__Goal__
Reproduce every row below word for word, leaving out the pictures.
------
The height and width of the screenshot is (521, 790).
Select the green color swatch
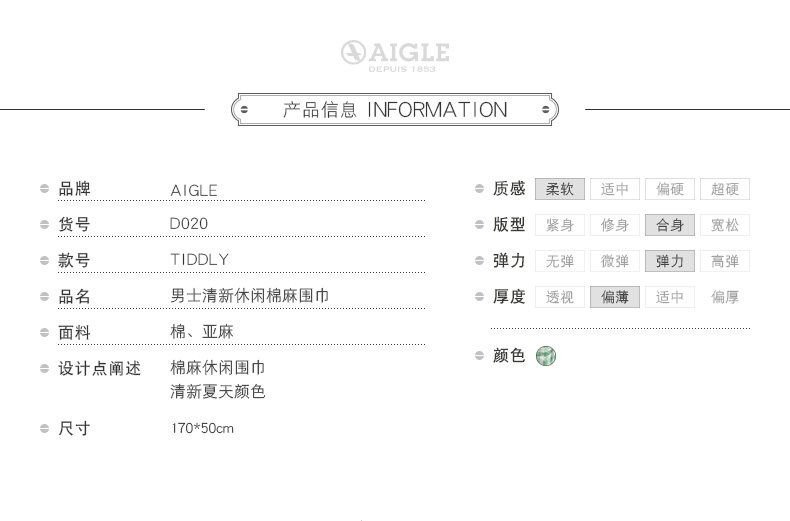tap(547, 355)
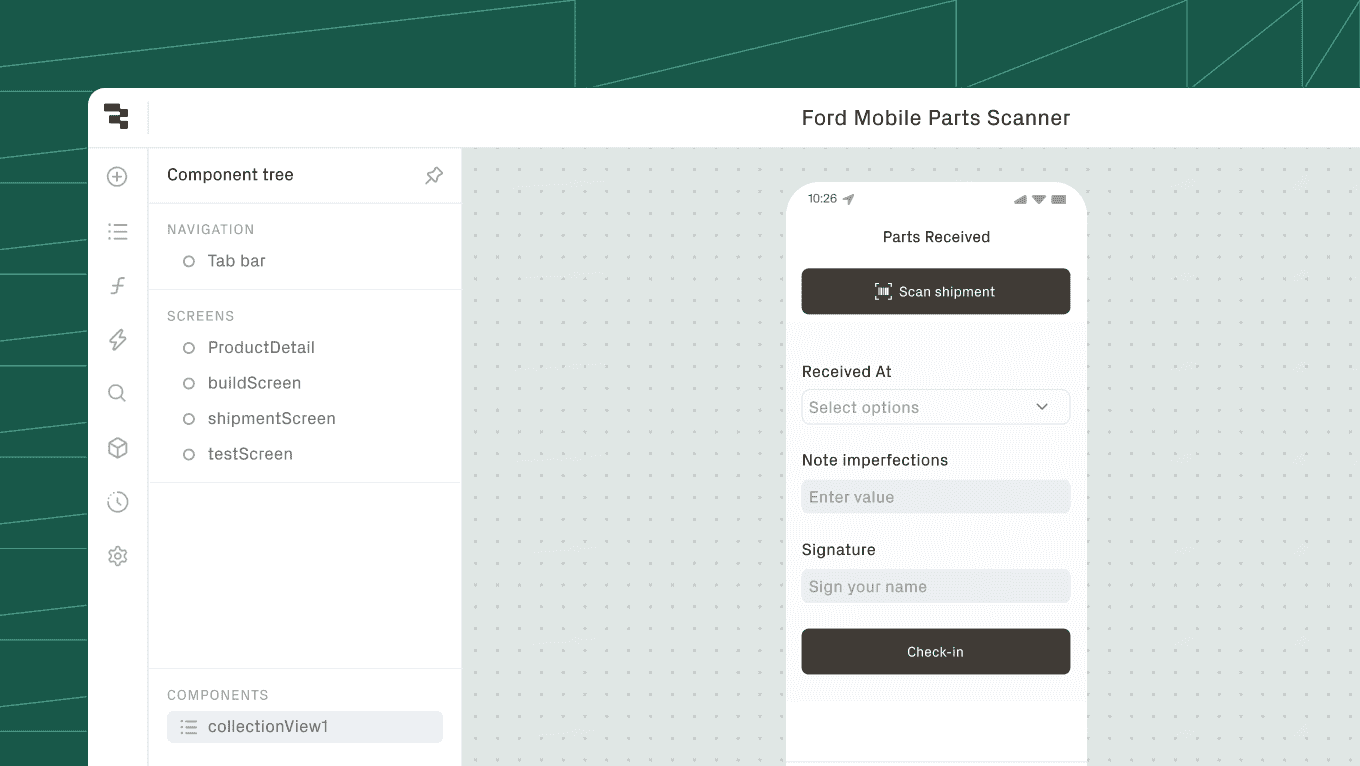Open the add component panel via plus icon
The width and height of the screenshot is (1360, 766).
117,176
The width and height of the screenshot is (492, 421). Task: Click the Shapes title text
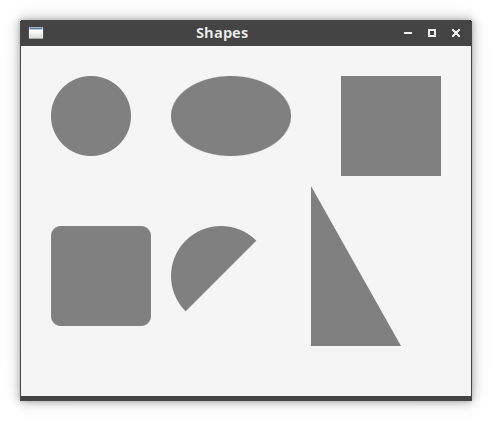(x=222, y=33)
------
__Solved exercise__
The height and width of the screenshot is (521, 790).
Select the green color swatch
tap(547, 355)
Open the add component panel via plus icon
The width and height of the screenshot is (1360, 766).
117,176
The width and height of the screenshot is (492, 421). Task: Click the Shapes title text
(x=222, y=33)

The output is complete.